Maar aan alles wat in modus van verveling gedaan, gezegd en gedacht wordt, plakt er op zijn minst iets van inhoud vast. Enerzijds wordt bij gewichtige opmerkingen de toon snel ironisch. Wanneer Frits een gracht aanschouwt zegt hij: ‘Heerlijk, het lijkt wel of de mist uit het water dampt. Schijn en werkelijkheid. We zijn vanmiddag ongewoon diepzinnig.’ (X, p. 230) Anderzijds werpt het boek in mijn lezing pertinente filosofische vragen op. Enige onderwerpen zijn mij niet onopgemerkt gebleven: humor, zwakzinnigheid, moderne wetenschap, taalstructuur, Gods alwetendheid, het noodlot, de zondigheid, ziekte en verderf, verveling, dierenmishandeling en kaalhoofdigheid. Mijn bedoeling is om hierover essentiële vragen te formuleren en volgens mijn beste kunnen te beantwoorden.

Wat mijn boek niet wordt, is een exegese van de filosofie van Gerard Reve. Reve is geen filosoof, of beter gezegd tracht ik geen coherent denkstelsel te reconstrueren volgens wat in De Avonden en andere klassiekers te lezen staat. Het wordt dus niet zoiets als: ‘Gerard Reve over humor’, ‘over zwakzinnigheid’, ‘over moderne wetenschap’, enzovoort. Ik zeg niet dat zo’n soort boek niet mag bestaan. Ik zou het zelfs met groot plezier lezen. Maar vooral is De Avonden een zeer dankbare aanleiding om over zulke onderwerpen te schrijven. Gerard Reve demonstreert hier als geen ander hoe de zware thema’s van het leven tot in de grootste onnozelheden doordringen. De verbeelding van De Avonden schenkt de eerste toegang tot deze onderwerpen. Zeg maar dat zonder dit proza mijn wijsgerige kunde er nooit bij zou geraakt zijn. Voor al wie slimmer wil worden door een boek te lezen, zowel De Avonden als mijn filosofische beschouwing strekt tot de aanbeveling.

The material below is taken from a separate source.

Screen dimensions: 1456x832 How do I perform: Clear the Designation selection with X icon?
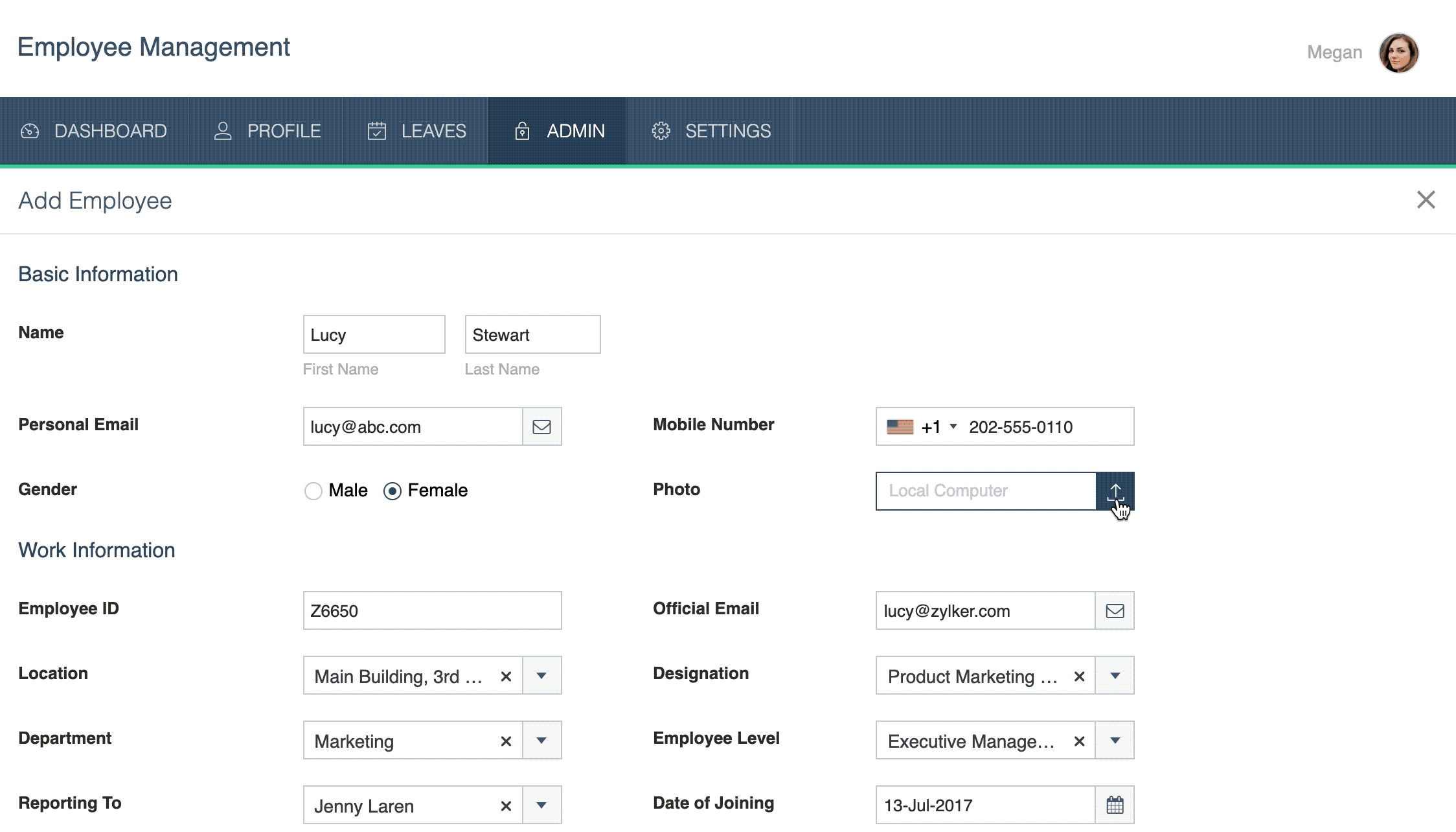coord(1079,676)
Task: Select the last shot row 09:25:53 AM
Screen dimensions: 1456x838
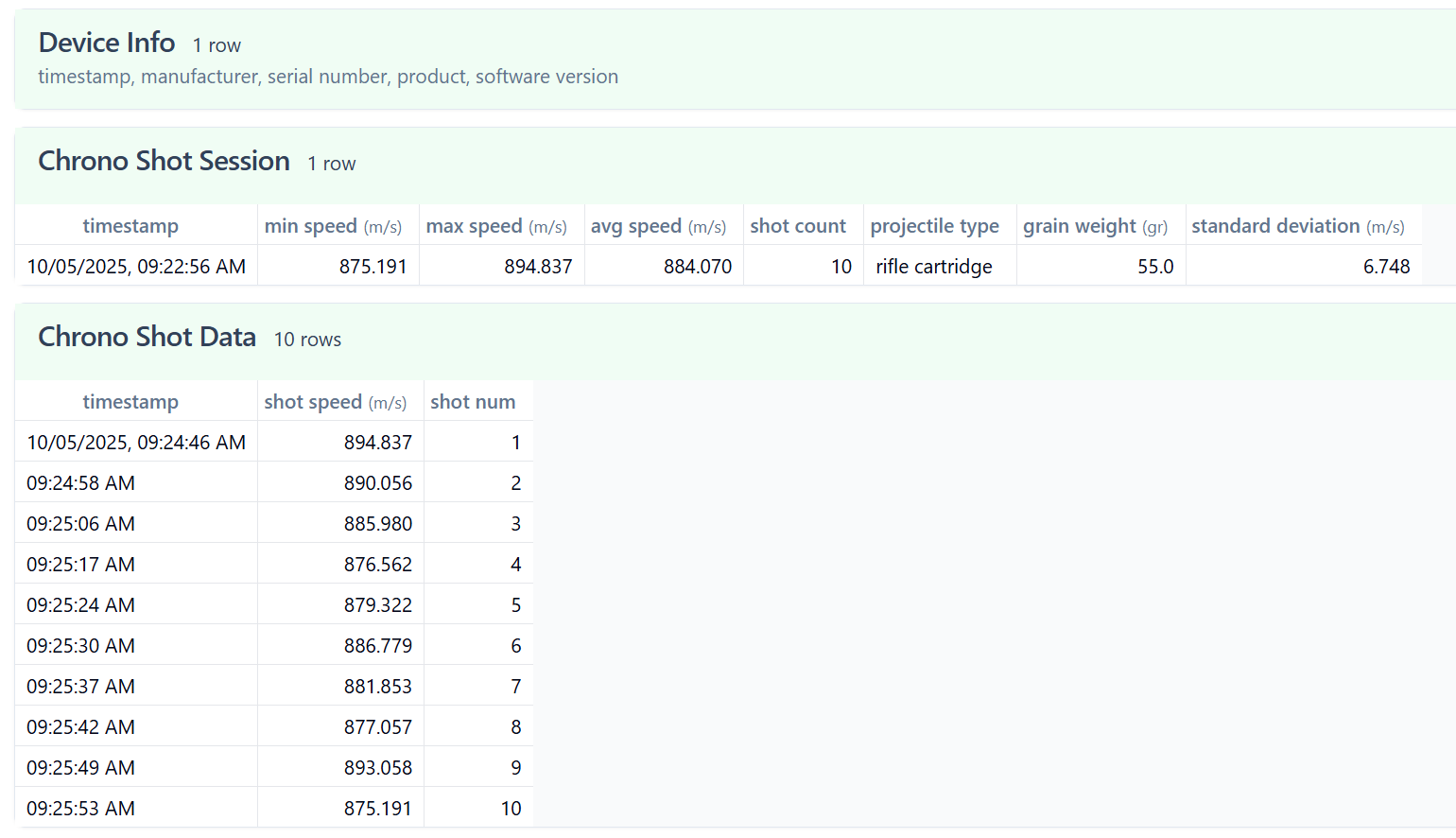Action: (81, 809)
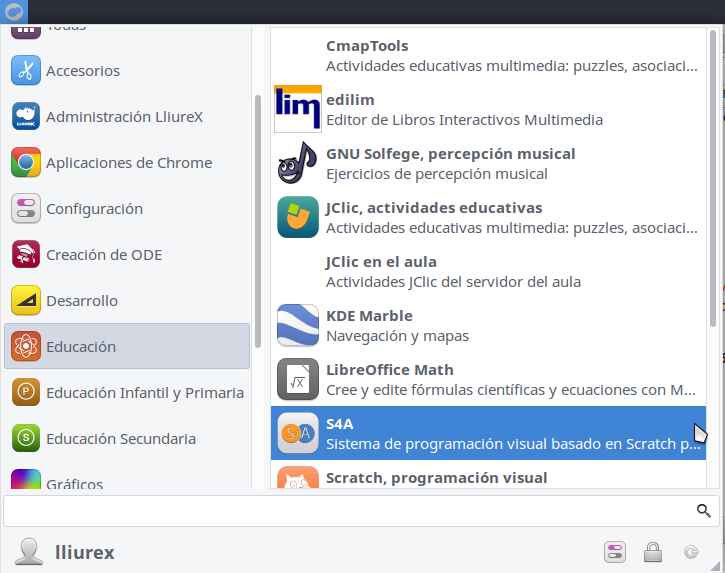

Ik moet nog af van twee mededelingen. Ten eerste maak ik het breed qua filosofische thematiek. Het moet een zeker overzicht bieden van wat de wijsbegeerte bestrijkt. Mijn essays raken bijna alle velden aan. Ik begeef me in wetenschapsfilosofie, taalfilosofie, epistemologie, metafysica, ethiek en wijsgerige psychologie.

Ten tweede wilde ik niet eigenzinnig zijn of op zoek gaan naar controverse. Ik ga veeleer inleidend of zelfs stichtend te werk. Voor elk essay beroep ik mij op gangbare begrippen en denkkaders als de basis voor onderzoek, nadrukkelijk uit de twintigste-eeuwse filosofie. Ik ga wel steeds een richting uit. Het blijven argumentatieve teksten. Verwacht je mogelijks aan een meningsverschil, maar neem het op als vriendschappelijk debat.

Mathieu Berteloot. ‘We zijn vanmiddag heel diepzinnig’. Filosoferen over De Avonden. Leusden: ISVW Uitgevers, 2022.